## Problem to solve
Pull out each line of the listing below that contains the string "center", and copy those lines in their original order.
== Segment start ==
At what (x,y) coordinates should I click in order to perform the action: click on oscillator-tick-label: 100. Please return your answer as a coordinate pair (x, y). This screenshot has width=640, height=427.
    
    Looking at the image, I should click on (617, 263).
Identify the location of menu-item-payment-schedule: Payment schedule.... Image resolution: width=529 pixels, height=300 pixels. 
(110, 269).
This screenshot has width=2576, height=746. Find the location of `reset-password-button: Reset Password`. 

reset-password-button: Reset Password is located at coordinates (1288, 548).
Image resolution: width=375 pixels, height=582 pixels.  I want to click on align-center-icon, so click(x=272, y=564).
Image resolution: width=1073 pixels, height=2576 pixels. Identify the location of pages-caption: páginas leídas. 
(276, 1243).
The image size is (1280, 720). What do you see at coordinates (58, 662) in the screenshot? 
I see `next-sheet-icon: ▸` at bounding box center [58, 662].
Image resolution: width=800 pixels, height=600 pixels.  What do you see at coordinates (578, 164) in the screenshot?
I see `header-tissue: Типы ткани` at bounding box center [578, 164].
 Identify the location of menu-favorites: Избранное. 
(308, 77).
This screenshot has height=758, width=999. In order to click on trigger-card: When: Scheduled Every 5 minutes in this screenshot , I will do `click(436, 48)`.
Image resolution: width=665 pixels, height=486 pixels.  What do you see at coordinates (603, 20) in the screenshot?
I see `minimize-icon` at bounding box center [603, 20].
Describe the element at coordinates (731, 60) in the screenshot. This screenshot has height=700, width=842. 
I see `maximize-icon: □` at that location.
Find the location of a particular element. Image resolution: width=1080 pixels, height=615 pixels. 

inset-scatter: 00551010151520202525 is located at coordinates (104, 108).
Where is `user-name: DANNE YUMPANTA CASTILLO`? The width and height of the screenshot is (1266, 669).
== Segment end ==
## Answer for the task
Image resolution: width=375 pixels, height=582 pixels.  I want to click on align-center-icon, so click(x=272, y=564).
I see `next-sheet-icon: ▸` at bounding box center [58, 662].
I see `header-tissue: Типы ткани` at bounding box center [578, 164].
I see `minimize-icon` at bounding box center [603, 20].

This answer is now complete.